Not to be confused with the newer autonomous emergency braking systems that are radar-based(believe mm-wave radar) that has range more appropriate for road and highway speeds but has the limitation of not being able to differentiate stationary objects from terrain.
Probably avoiding people driving in parking lots like they are streets with added rage for finding a parking spot. See, for example, any Costco parking lot
It sounds like you might mean something different by emergency brake than I think most non-Tesla drivers expect. I've always called the lever/pedal with a direct mechanical link to the brakes the emergency brake. Is this a thing on Teslas?
One of its functions is to allow you to slow down and maybe stop if the hydraulics fail. It's also called a parking brake, but that's an anachronism for cars with automatic since they have a parking mechanism. Using it to park is still a good idea to keep it functional so it's there in an emergency, and in case the parking mechanism fails. Some people find this out the hard way!
I don’t know about modern cars, but people used to say that parking an automatic on a slope without the parking/emergency brake would damage the transmission’s “parking pin” and make the “park” gear equivalent to “neutral”. No idea how true that is.
Bigger issue is the human in the loop. If you always engage the parking brake when leaving the vehicle so that it becomes a reflex then you never forget.
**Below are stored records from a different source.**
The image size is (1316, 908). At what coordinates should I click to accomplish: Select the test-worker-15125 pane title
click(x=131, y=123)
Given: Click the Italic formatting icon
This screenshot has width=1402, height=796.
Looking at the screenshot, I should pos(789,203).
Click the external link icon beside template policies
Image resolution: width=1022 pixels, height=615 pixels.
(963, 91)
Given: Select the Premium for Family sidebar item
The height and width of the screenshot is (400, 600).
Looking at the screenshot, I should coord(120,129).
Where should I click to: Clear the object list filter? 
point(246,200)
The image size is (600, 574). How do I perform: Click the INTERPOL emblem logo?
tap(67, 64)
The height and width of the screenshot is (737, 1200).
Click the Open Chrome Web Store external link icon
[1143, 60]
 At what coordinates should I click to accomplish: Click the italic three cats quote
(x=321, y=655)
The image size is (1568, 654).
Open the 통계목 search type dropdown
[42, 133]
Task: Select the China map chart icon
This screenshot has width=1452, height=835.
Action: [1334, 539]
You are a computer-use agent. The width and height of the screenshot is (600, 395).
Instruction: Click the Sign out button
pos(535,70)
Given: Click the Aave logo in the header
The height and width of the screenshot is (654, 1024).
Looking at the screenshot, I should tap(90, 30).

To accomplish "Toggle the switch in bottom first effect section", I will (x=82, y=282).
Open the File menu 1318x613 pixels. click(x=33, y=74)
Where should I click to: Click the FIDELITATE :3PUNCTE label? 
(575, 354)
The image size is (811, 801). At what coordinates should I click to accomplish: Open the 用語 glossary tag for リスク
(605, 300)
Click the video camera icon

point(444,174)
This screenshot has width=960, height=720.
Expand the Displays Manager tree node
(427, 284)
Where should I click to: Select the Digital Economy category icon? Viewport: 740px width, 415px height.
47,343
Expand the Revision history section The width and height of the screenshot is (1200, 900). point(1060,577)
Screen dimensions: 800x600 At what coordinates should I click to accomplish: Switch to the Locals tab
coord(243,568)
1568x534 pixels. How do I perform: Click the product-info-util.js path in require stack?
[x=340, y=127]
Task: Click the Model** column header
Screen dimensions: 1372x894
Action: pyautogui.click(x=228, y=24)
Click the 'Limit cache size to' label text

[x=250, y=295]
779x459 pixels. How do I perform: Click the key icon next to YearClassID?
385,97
People will claim that this will never happen to them and that it is pointless to do on flat ground... Until one day they hop out of the vehicle with the engine running / key in ignition and not in park and it rolls away from them.
Next biggest issue is probably if the car gets hit hard enough to break the parking pawl. Parking brake could save it from rolling away.
The pawl itself is not a tiny pin and will take some abuse, but maybe if you talk to mechanics in SF where people park on hills they see them fail all the time? That isn't the primary reason why I'd suggest always using the parking brake, even on flat ground though.
There's the "Emergency brake" (aka e-brake) which is a misnomer for what is actually the parking brake (not to be confused with the Park setting in an automatic transmission) or also called the hand brake for cars where this brake is a hand lever rather than an extra foot pedal.
And then there's "automatic emergency braking", which is a computer-controlled automatic brake that gets applied when it detects an obstacle.
Words take on new definitions all the time, but you already saw multiple people in here (me included) assume you meant the original and much older meaning. It's good to define new and unconventional uses when it's not clear from context, and it isn't here if (like most people) you've never driven a car with this function.
It's also how I learned driving safety. Our safety instructor would make us (slowly) drive over a wet rubber road surface. He also made us evade an object, randomly having to go around it to the left or right. And then one time he'd just pull the handbrake without telling us while we tried to evade.
Yeah, I gave up competing with you folks and switched to flying a helicopter instead - I now get to identify parking spots and drop into them like a brick, autorotating to a soft landing at the last second, before any of you fast and furious even realize the spot was free.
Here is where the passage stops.